╭─ Input material
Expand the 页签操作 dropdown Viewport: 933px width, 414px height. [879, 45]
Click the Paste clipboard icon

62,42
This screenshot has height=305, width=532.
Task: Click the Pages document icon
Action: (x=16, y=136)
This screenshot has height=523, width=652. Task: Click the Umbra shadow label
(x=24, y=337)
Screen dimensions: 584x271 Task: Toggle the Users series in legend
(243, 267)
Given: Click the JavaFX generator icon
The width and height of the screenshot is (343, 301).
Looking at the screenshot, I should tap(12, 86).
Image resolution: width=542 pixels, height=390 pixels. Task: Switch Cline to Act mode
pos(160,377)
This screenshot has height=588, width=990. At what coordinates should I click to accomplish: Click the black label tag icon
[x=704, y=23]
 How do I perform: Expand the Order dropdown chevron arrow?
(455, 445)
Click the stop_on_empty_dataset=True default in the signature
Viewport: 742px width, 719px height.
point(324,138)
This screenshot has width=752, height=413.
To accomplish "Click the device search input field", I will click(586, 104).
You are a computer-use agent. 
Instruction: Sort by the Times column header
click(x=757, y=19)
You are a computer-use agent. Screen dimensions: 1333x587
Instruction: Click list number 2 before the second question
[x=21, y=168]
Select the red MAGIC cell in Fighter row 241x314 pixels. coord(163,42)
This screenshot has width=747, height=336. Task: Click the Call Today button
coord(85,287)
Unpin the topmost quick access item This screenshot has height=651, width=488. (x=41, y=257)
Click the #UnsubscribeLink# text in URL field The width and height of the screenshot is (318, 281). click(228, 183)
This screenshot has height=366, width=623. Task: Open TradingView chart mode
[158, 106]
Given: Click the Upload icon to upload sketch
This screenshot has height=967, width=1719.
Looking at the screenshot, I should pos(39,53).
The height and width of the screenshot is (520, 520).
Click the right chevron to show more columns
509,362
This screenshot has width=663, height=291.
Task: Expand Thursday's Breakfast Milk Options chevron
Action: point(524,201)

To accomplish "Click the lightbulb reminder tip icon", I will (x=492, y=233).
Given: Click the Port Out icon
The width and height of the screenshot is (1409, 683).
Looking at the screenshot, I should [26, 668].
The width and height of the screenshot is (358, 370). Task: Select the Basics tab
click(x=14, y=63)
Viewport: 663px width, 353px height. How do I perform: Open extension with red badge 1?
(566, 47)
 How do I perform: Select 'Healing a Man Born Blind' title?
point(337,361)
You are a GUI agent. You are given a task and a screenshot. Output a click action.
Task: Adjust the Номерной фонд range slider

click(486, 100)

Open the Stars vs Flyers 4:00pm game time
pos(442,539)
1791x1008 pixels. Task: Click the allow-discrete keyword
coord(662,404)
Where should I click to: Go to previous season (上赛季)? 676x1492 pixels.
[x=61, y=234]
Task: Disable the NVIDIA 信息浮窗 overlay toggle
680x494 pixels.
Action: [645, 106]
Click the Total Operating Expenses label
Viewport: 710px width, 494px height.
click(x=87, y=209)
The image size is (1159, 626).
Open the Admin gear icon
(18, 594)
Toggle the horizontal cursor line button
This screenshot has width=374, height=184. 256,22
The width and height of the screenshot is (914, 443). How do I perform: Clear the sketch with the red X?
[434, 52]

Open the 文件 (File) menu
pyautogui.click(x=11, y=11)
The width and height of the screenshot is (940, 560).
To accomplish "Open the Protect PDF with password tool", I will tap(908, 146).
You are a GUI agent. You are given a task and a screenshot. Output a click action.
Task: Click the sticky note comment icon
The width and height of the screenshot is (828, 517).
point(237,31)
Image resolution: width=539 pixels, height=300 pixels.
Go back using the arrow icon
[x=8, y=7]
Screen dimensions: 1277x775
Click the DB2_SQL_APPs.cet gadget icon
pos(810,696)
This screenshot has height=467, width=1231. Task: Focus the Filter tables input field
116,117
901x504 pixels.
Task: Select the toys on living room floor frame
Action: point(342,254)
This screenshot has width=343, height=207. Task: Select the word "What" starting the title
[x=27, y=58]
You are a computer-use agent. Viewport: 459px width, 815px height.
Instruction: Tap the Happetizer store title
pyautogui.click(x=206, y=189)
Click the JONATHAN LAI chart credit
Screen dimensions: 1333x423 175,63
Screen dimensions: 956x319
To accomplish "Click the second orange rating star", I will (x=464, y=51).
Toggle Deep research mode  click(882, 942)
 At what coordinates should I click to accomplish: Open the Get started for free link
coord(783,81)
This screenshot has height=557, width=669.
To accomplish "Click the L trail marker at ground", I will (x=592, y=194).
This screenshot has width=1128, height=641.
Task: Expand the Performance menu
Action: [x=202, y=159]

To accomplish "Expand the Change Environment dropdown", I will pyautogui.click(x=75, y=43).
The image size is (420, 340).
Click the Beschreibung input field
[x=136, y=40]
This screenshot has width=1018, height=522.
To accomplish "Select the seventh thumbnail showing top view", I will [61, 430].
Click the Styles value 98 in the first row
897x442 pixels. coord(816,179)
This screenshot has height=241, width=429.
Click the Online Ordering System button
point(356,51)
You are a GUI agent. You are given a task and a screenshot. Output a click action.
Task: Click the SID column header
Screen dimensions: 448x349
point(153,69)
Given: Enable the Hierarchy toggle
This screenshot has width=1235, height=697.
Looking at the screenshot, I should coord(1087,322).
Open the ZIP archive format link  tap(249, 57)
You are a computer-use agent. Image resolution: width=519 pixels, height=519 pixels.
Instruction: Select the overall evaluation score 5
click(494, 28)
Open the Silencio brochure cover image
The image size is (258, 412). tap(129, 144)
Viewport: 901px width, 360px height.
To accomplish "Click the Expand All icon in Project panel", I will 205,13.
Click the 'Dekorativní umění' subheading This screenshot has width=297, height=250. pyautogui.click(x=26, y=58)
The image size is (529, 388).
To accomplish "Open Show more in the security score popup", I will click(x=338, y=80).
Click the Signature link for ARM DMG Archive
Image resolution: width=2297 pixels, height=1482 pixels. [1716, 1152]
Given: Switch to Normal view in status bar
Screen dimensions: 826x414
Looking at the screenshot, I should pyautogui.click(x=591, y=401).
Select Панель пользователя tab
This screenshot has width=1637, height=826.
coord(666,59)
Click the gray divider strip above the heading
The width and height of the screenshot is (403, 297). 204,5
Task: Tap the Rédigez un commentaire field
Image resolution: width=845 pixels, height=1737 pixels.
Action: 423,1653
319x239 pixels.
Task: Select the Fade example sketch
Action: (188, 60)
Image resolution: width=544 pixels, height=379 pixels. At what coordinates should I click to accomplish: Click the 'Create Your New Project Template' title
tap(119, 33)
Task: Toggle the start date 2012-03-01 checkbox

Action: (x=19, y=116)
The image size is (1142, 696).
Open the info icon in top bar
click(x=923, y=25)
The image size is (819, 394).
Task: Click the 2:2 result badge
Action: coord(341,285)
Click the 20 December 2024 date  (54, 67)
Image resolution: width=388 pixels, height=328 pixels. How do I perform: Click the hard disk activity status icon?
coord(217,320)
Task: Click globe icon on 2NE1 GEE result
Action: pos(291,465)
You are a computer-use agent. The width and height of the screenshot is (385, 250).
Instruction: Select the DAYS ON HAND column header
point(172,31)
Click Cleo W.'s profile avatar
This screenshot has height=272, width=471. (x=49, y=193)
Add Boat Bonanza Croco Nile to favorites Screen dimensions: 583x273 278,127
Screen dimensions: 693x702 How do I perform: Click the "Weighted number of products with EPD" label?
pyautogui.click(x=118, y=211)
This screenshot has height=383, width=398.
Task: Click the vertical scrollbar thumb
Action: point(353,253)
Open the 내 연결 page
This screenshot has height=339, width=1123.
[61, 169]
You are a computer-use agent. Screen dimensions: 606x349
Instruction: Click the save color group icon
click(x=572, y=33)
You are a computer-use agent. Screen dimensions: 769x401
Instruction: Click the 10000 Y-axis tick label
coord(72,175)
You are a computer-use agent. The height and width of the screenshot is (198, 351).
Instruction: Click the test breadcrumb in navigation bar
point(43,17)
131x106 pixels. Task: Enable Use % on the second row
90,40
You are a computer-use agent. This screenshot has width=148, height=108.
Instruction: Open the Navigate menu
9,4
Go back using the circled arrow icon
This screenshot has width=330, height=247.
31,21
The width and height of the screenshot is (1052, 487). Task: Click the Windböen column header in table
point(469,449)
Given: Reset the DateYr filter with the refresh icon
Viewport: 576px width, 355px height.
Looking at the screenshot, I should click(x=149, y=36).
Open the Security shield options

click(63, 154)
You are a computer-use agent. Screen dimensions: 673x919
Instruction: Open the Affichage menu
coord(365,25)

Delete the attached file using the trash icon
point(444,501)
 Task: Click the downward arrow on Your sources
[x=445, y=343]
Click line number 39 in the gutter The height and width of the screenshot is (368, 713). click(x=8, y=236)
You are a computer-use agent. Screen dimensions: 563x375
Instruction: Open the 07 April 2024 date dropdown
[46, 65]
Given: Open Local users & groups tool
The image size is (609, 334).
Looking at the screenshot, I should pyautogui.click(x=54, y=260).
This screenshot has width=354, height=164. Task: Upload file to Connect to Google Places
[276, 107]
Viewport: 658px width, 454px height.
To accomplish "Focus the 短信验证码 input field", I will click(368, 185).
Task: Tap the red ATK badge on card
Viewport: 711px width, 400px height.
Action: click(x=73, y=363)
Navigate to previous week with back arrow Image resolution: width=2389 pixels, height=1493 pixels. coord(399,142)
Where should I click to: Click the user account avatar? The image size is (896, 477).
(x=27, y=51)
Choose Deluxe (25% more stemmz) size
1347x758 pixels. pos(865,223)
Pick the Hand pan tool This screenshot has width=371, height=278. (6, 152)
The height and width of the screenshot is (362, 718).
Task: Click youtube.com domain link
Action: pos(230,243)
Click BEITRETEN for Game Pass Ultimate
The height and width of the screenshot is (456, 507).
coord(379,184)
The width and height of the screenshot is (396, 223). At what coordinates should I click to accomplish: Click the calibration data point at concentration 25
╰─
## What the task asks
All lines above from the line with "This screenshot has height=339, width=1123." through the line with "You are a computer-use agent. Screen dimensions: 563x375", both included, are to be set down exactly, with nothing else.

## Written solution
This screenshot has height=339, width=1123.
[61, 169]
You are a computer-use agent. Screen dimensions: 606x349
Instruction: Click the save color group icon
click(x=572, y=33)
You are a computer-use agent. Screen dimensions: 769x401
Instruction: Click the 10000 Y-axis tick label
coord(72,175)
You are a computer-use agent. The height and width of the screenshot is (198, 351).
Instruction: Click the test breadcrumb in navigation bar
point(43,17)
131x106 pixels. Task: Enable Use % on the second row
90,40
You are a computer-use agent. This screenshot has width=148, height=108.
Instruction: Open the Navigate menu
9,4
Go back using the circled arrow icon
This screenshot has width=330, height=247.
31,21
The width and height of the screenshot is (1052, 487). Task: Click the Windböen column header in table
point(469,449)
Given: Reset the DateYr filter with the refresh icon
Viewport: 576px width, 355px height.
Looking at the screenshot, I should click(x=149, y=36).
Open the Security shield options

click(63, 154)
You are a computer-use agent. Screen dimensions: 673x919
Instruction: Open the Affichage menu
coord(365,25)

Delete the attached file using the trash icon
point(444,501)
 Task: Click the downward arrow on Your sources
[x=445, y=343]
Click line number 39 in the gutter The height and width of the screenshot is (368, 713). click(x=8, y=236)
You are a computer-use agent. Screen dimensions: 563x375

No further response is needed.